Politologi e studiosi di Politica comparata, hanno definito i partiti politici come il Popolo che si autogoverna; quindi una visione delle organizzazioni partitiche intesa come mediazione tra popolo e Stato. Ed ecco la mia critica: dov’è finita la diplomazia e la capacità di mediazione dei politici italiani? Qual è il loro dovere nei confronti del popolo?
Tanto clamore e disprezzo per un sistema elettorale fortemente voluto e votato dal Centrodestra è servito solo a redigere un nuovo testo che impedisce, numericamente, ai partiti minori di essere rappresentati in Parlamento; che potrebbe garantire una nuova vittoria del centrodestra (e, onestamente, potrebbe risultare emblematico di una situazione poco limpida se un testo elettorale, voluto dal centrosinistra, servisse solo a riportare il centrodestra al massimo splendore!) .
Forse, l’intento è solo quello di installare un sistema elettorale che porti alla gloria personale?
Da appassionata di politica urlo il mio no! La politica non è un desiderio di potere e di fama individuale.

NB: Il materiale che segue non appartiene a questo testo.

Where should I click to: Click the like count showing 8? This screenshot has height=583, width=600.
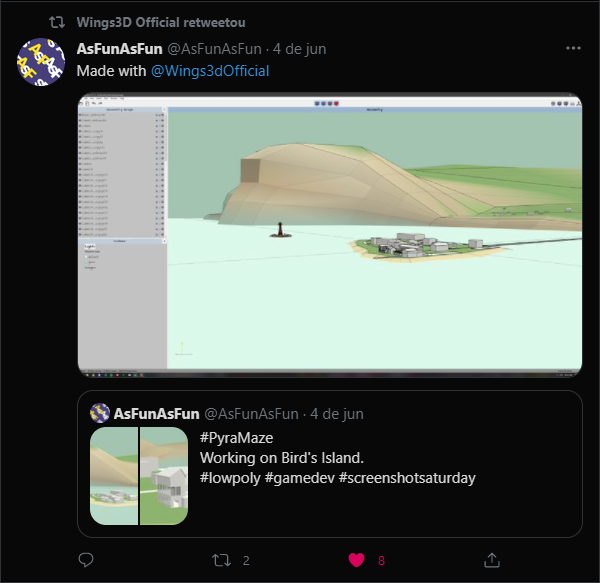click(x=381, y=561)
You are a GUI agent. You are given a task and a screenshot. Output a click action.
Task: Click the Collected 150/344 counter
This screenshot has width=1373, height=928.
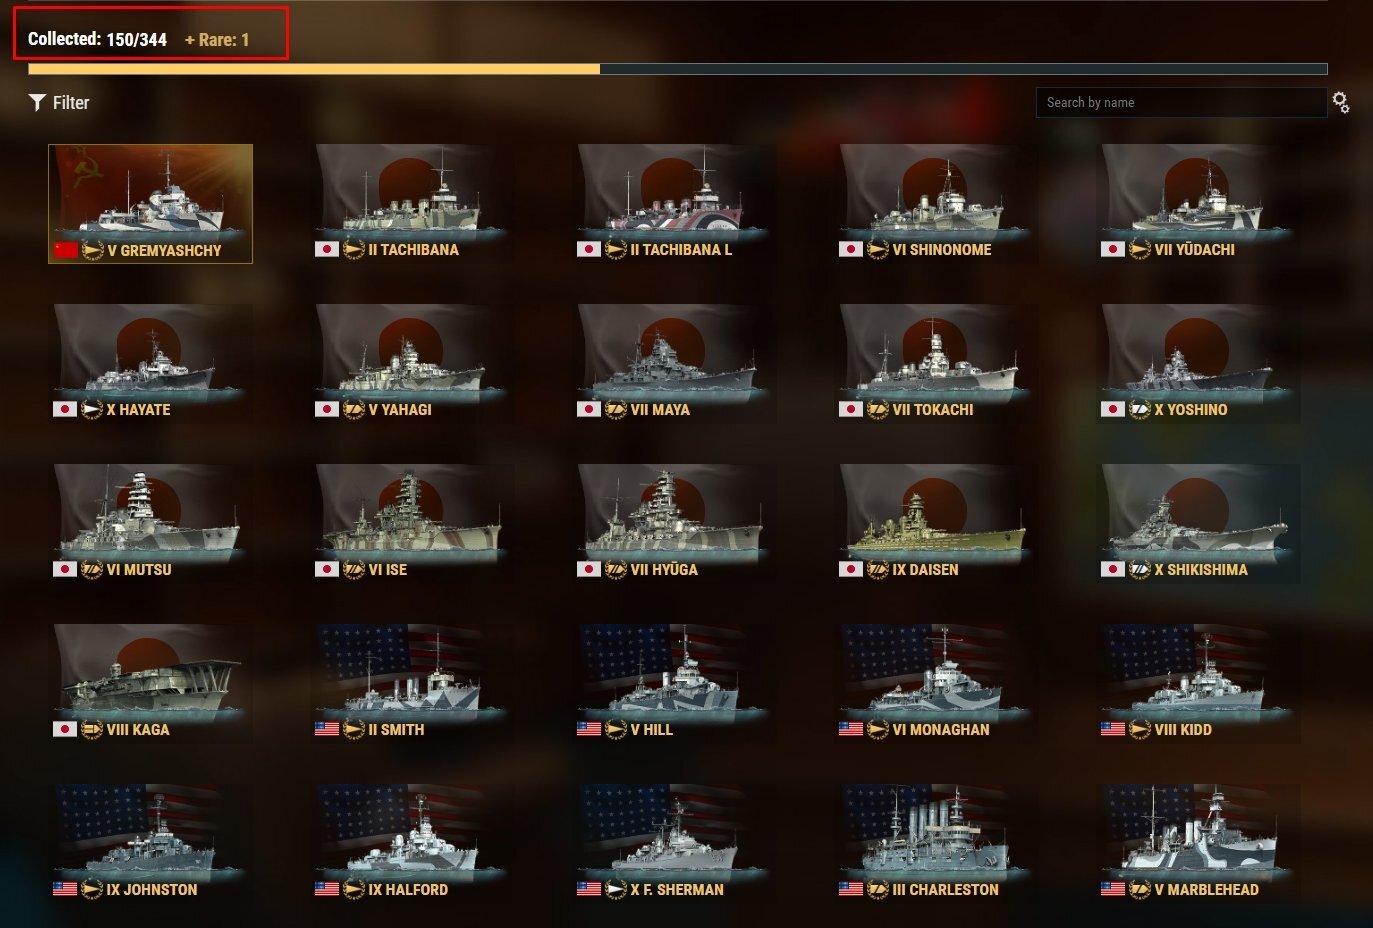98,39
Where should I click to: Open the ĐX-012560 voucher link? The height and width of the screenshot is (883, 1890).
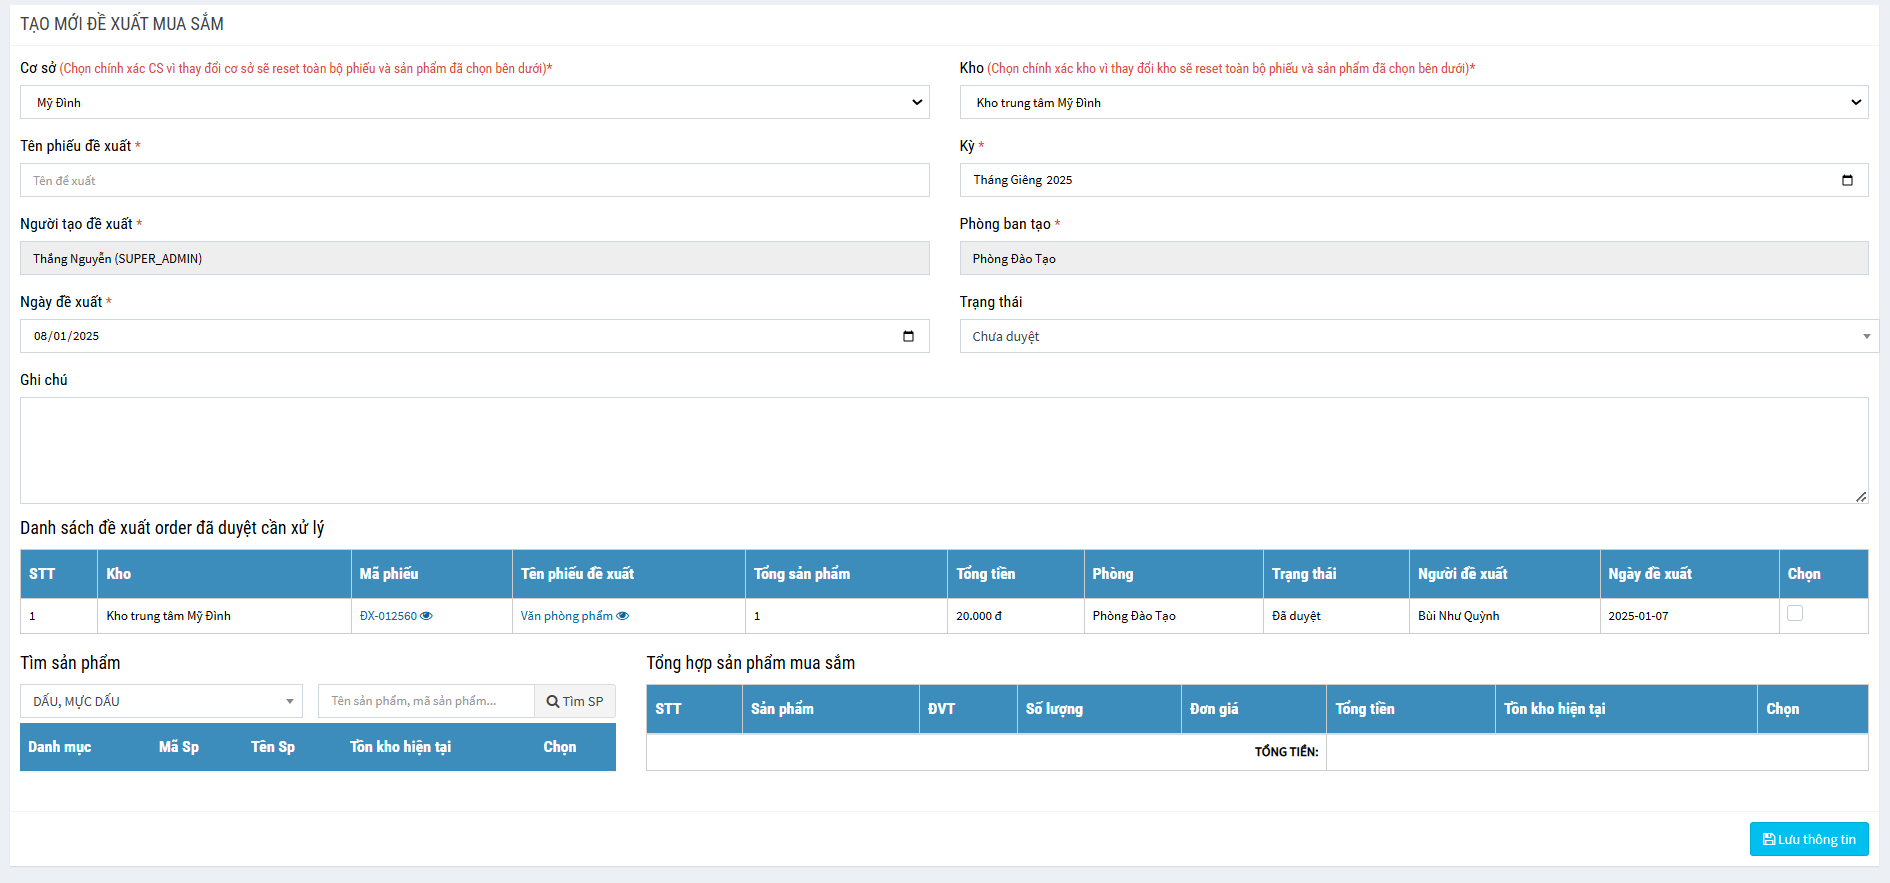(x=388, y=616)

La politica dovrebbe essere quel meraviglioso gioco di squadra, che porta un paese a raggiungere il suo massimo livello. La Buona Politica è ancora fatta di idee e amore; verso ciò che è di tutti, verso la nostra vita. Smettiamola di pensare solo ed esclusivamente ai nostri interessi, non potranno mai vivere da soli! Avranno sempre bisogno del bene comune.
Rivolgiamo il nostro affettuoso saluto alla Democrazia oggi; miseramente defunta con le consultazioni odierne per la formazione del nuovo governo.